Short exercise = Return every line of the records below that contains the string "icon". Case counts.

## begin Stored records

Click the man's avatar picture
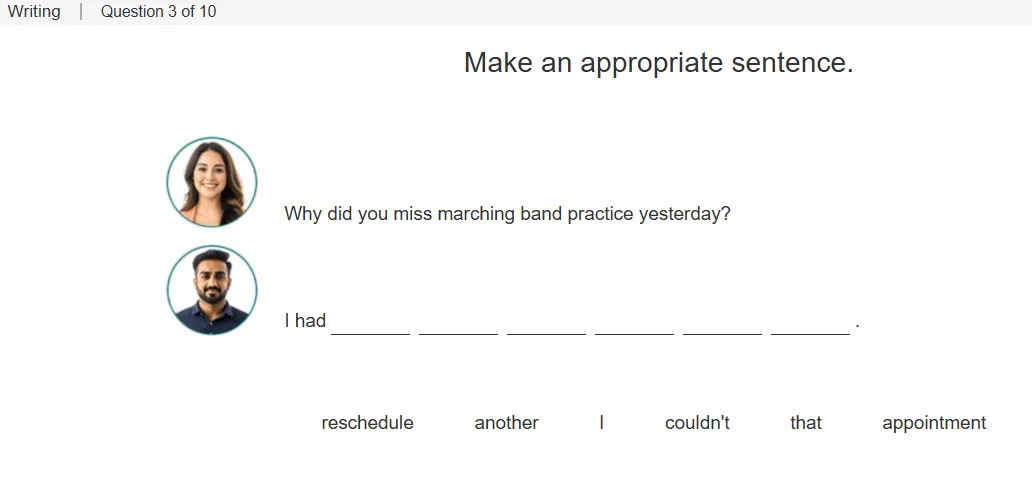1032x478 pixels. (x=212, y=290)
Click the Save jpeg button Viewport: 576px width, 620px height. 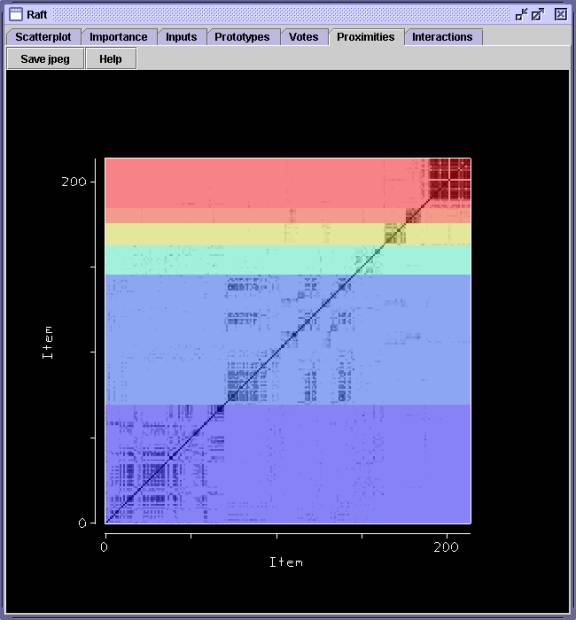pos(45,59)

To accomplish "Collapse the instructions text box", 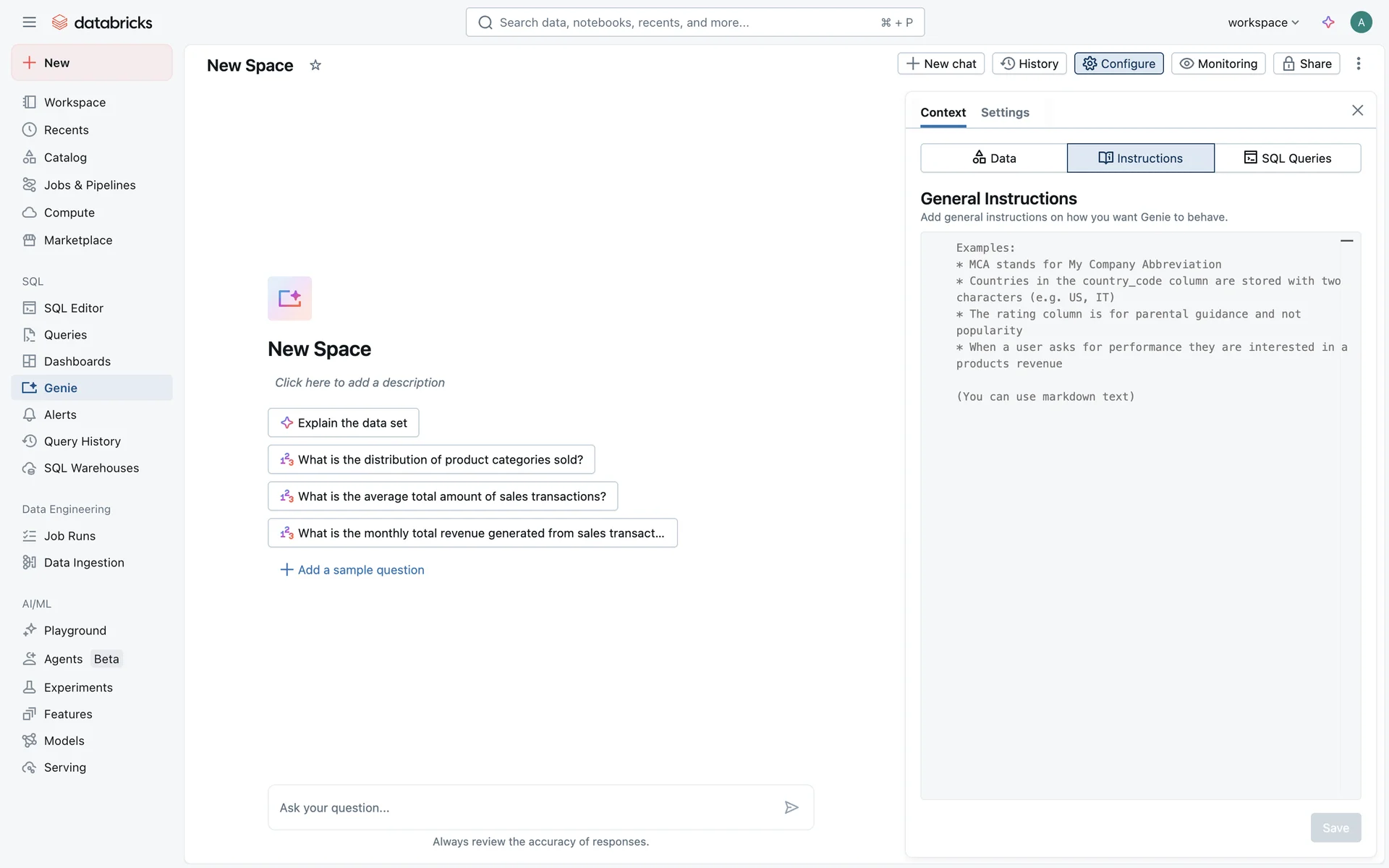I will (x=1346, y=241).
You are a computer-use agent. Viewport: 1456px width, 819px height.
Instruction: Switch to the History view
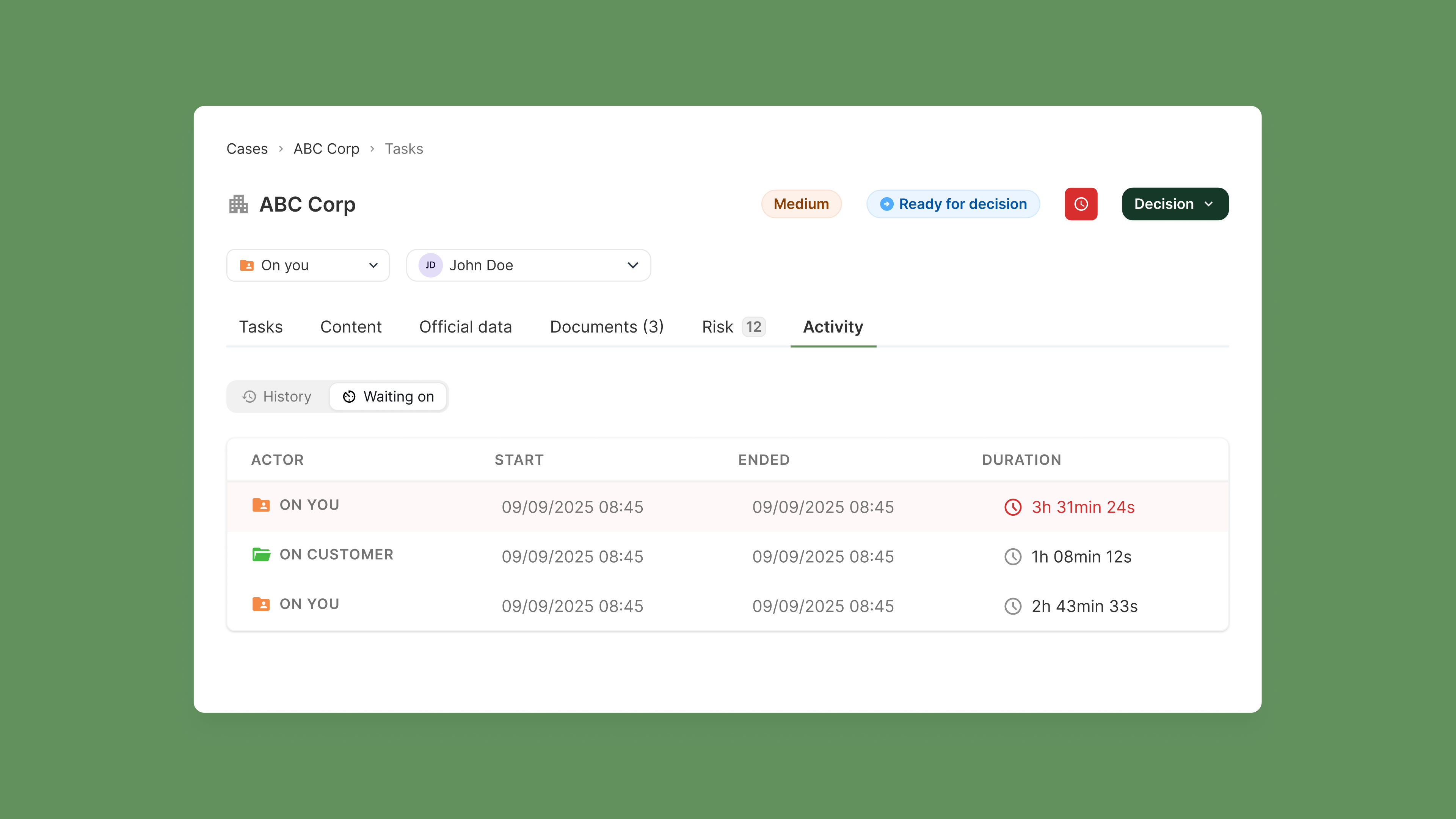coord(277,396)
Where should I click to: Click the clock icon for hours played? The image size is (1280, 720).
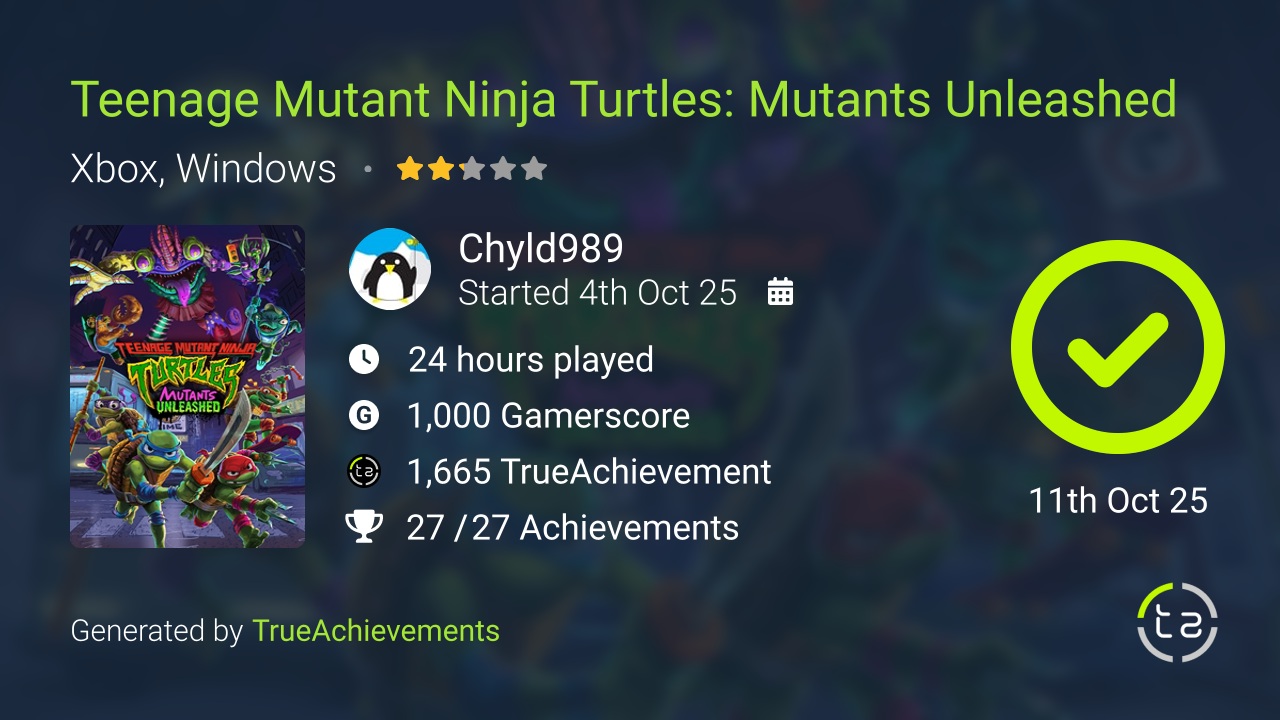coord(364,359)
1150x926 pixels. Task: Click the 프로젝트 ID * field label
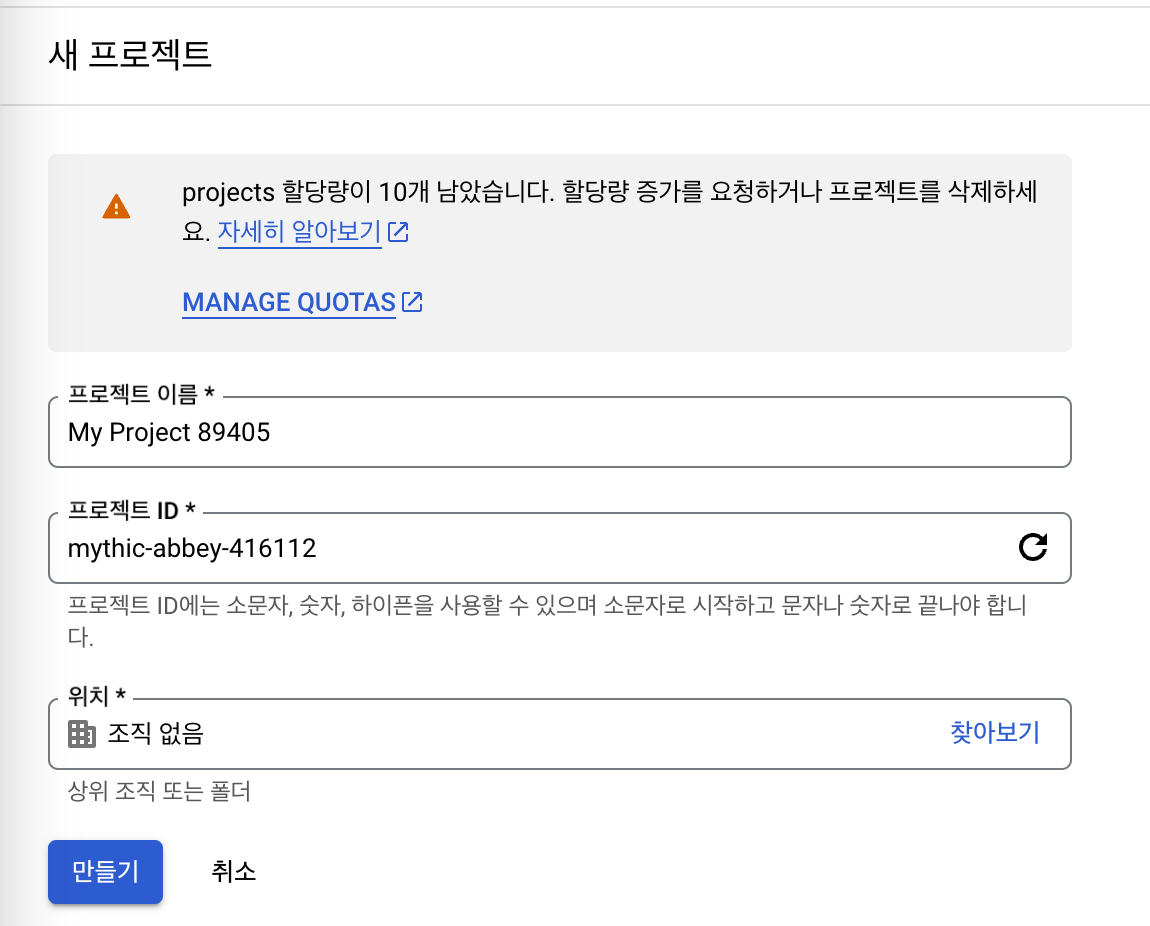[x=131, y=510]
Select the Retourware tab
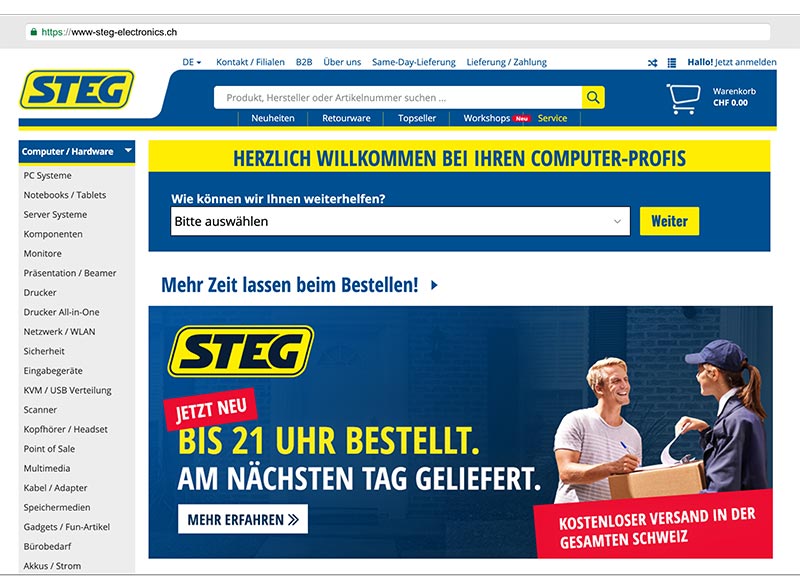Viewport: 800px width, 576px height. coord(346,118)
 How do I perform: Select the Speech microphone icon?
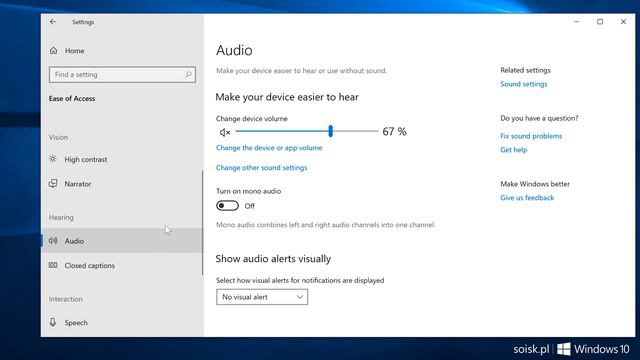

## end Stored records

Answer to this task =
Where should I click to: Click the clock icon for hours played? The image size is (1280, 720).
 How do I perform: Select the Speech microphone icon?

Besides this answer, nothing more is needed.